Material provided:
▼

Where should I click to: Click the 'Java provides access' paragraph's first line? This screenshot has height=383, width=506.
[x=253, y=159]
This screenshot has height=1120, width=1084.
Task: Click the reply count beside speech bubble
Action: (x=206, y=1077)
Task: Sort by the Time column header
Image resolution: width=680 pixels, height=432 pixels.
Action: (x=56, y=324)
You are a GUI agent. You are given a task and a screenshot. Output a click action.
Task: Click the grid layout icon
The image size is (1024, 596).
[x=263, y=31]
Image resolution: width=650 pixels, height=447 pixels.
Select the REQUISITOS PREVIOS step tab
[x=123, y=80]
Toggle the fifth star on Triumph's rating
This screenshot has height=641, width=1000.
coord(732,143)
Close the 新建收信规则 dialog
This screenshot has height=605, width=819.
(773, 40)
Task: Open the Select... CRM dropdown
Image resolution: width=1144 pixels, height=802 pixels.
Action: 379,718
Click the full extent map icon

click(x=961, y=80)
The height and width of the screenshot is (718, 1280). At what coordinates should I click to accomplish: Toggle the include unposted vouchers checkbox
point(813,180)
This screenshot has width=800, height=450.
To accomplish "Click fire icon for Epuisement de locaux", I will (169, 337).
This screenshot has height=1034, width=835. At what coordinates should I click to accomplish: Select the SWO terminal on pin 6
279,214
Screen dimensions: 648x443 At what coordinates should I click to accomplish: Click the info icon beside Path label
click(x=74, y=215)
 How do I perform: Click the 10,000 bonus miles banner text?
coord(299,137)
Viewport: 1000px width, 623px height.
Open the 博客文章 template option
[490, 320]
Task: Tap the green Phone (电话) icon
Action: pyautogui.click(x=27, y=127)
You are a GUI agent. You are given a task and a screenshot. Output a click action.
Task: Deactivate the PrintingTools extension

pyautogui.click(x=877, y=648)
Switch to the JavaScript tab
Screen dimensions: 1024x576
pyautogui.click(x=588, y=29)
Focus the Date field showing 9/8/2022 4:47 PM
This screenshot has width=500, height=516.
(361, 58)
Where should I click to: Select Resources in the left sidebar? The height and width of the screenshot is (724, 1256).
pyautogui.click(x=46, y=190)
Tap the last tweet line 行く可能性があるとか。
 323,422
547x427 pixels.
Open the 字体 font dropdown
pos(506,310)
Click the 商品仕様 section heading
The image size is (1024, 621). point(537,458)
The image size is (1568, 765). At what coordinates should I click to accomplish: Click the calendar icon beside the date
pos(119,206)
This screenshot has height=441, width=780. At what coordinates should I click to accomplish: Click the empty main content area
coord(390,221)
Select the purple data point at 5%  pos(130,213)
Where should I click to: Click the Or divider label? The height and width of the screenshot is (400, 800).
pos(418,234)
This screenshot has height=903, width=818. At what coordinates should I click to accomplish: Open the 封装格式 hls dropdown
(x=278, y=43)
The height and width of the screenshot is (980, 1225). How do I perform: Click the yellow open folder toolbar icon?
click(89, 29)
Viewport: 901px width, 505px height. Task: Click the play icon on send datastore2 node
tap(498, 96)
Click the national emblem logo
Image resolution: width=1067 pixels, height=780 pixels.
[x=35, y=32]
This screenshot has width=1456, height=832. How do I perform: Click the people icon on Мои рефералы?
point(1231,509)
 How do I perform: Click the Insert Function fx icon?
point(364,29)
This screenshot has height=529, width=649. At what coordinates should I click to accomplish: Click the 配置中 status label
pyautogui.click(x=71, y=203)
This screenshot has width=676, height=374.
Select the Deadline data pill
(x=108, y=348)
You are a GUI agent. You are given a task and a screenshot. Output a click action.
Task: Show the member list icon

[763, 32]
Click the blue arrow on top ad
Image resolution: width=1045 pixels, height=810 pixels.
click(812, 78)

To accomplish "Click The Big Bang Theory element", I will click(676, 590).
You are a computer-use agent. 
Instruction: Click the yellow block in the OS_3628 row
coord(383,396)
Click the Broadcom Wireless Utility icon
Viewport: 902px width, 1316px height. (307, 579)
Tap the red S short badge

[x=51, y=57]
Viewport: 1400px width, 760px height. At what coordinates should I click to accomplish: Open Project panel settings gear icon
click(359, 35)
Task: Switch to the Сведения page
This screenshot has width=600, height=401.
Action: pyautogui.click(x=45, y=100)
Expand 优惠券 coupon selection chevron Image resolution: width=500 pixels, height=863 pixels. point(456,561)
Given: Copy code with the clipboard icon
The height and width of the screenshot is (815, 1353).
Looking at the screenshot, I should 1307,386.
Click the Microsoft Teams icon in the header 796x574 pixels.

▲

Exercise aim: Above are the records; from them, give again exactly the lines from the one containing "Task: Open the Select... CRM dropdown" through the one containing "This screenshot has width=800, height=450.", both included.

Result below:
Task: Open the Select... CRM dropdown
Image resolution: width=1144 pixels, height=802 pixels.
Action: 379,718
Click the full extent map icon

click(x=961, y=80)
The height and width of the screenshot is (718, 1280). At what coordinates should I click to accomplish: Toggle the include unposted vouchers checkbox
point(813,180)
This screenshot has width=800, height=450.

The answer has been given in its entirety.